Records
◇ ◇ ◇ ◇

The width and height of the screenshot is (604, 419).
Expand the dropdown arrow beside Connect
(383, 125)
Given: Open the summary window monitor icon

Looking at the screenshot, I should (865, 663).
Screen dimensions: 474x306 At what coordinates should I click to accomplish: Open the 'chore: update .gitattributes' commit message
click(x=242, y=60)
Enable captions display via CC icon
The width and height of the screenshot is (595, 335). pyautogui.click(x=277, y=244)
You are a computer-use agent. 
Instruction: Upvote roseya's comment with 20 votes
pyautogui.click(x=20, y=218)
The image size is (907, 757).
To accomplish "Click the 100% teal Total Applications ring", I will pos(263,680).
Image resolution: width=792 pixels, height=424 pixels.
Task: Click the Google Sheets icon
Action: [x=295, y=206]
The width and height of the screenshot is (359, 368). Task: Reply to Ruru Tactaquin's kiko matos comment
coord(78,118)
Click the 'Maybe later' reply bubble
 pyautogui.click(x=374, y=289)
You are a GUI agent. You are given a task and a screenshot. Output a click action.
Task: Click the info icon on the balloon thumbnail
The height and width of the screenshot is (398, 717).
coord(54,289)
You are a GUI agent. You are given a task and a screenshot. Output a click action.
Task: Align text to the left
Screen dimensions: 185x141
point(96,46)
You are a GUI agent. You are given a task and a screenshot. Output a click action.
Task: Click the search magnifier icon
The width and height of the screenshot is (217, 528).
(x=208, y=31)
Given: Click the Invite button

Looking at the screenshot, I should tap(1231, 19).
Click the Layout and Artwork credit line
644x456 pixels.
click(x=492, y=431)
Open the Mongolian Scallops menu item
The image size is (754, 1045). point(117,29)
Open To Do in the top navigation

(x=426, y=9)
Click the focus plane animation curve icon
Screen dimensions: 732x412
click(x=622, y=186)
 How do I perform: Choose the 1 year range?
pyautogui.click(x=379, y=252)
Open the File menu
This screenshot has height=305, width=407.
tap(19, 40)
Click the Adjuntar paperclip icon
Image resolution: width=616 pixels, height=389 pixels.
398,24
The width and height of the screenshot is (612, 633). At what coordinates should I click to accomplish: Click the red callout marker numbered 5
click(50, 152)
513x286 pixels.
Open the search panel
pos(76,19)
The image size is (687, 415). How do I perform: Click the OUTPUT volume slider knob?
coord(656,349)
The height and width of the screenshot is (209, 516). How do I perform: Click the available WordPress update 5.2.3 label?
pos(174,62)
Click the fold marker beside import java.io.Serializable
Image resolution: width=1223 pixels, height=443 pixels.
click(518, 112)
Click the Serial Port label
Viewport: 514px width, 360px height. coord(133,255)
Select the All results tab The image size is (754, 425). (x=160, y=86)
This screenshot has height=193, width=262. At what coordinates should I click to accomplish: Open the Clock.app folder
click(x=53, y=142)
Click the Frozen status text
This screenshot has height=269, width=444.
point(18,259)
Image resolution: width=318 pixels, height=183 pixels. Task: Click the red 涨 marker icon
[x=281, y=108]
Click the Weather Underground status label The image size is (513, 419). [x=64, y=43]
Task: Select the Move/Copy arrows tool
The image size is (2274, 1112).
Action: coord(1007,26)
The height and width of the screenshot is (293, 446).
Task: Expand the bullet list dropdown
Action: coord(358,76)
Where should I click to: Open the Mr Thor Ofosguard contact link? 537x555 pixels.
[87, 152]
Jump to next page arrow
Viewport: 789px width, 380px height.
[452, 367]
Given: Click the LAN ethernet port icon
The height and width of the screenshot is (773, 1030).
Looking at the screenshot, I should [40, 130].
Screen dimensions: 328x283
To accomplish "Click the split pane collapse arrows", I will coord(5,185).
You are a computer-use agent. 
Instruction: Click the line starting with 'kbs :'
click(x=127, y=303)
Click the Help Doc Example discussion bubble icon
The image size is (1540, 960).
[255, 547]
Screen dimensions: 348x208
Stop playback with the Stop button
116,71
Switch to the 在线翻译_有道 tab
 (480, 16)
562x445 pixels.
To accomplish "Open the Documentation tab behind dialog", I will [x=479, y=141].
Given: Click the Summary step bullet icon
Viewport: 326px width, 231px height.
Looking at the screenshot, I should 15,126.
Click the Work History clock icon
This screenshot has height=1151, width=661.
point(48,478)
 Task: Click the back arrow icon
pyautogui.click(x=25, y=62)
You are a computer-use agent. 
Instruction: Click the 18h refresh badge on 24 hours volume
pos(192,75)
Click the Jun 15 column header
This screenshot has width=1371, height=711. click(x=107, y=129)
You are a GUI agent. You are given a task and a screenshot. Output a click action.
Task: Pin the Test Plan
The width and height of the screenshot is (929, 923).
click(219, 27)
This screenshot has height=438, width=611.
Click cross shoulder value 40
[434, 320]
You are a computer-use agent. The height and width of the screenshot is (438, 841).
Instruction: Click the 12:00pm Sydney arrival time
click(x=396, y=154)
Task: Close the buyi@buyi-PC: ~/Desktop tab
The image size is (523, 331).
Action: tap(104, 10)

◇ ◇ ◇ ◇

Given instruction: Could you rewrite the data from the line with "Click the Serial Port label" up to and including the line with "pyautogui.click(x=25, y=62)", switching "Given" to "Prompt" and changing nothing else?

Reply to the exercise:
Click the Serial Port label
Viewport: 514px width, 360px height. coord(133,255)
Select the All results tab The image size is (754, 425). (x=160, y=86)
This screenshot has height=193, width=262. At what coordinates should I click to accomplish: Open the Clock.app folder
click(x=53, y=142)
Click the Frozen status text
This screenshot has height=269, width=444.
point(18,259)
Image resolution: width=318 pixels, height=183 pixels. Task: Click the red 涨 marker icon
[x=281, y=108]
Click the Weather Underground status label The image size is (513, 419). [x=64, y=43]
Task: Select the Move/Copy arrows tool
The image size is (2274, 1112).
Action: coord(1007,26)
The height and width of the screenshot is (293, 446).
Task: Expand the bullet list dropdown
Action: coord(358,76)
Where should I click to: Open the Mr Thor Ofosguard contact link? 537x555 pixels.
[87, 152]
Jump to next page arrow
Viewport: 789px width, 380px height.
[452, 367]
Prompt: Click the LAN ethernet port icon
The height and width of the screenshot is (773, 1030).
Looking at the screenshot, I should [40, 130].
Screen dimensions: 328x283
To accomplish "Click the split pane collapse arrows", I will coord(5,185).
You are a computer-use agent. 
Instruction: Click the line starting with 'kbs :'
click(x=127, y=303)
Click the Help Doc Example discussion bubble icon
The image size is (1540, 960).
[255, 547]
Screen dimensions: 348x208
Stop playback with the Stop button
116,71
Switch to the 在线翻译_有道 tab
 (480, 16)
562x445 pixels.
To accomplish "Open the Documentation tab behind dialog", I will [x=479, y=141].
Prompt: Click the Summary step bullet icon
Viewport: 326px width, 231px height.
Looking at the screenshot, I should 15,126.
Click the Work History clock icon
This screenshot has height=1151, width=661.
point(48,478)
 Task: Click the back arrow icon
pyautogui.click(x=25, y=62)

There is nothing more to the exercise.